[Data for analysis]
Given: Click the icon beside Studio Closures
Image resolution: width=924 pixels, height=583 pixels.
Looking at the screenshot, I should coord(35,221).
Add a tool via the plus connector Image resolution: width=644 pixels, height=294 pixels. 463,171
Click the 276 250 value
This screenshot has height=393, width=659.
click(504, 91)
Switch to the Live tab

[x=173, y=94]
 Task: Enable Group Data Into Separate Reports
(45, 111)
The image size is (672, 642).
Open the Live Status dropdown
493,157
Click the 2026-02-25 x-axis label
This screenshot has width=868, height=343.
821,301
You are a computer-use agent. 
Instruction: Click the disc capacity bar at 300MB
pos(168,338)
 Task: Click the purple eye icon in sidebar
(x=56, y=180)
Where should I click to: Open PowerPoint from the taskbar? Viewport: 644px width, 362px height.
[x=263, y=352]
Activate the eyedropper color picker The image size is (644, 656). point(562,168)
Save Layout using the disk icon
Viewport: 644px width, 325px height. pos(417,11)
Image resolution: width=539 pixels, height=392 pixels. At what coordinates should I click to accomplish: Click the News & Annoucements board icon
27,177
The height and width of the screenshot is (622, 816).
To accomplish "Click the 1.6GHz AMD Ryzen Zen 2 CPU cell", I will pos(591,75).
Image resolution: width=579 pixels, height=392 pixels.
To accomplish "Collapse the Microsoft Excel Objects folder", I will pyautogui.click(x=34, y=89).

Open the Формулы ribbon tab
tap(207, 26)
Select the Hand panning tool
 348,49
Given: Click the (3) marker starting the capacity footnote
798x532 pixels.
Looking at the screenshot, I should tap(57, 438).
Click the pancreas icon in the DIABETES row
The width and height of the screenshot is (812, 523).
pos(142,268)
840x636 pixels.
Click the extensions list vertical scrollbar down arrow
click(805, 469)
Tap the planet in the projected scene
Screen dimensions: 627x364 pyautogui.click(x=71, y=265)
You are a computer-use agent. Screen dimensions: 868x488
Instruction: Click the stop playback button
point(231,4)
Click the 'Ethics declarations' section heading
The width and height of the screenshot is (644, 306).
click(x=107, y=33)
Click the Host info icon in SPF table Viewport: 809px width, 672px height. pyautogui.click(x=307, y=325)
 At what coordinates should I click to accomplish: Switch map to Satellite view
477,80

[Exercise instructions]
Each line above where the word "Given" occurs should be copied out.

[Task response]
Given: Click the icon beside Studio Closures
Given: Click the (3) marker starting the capacity footnote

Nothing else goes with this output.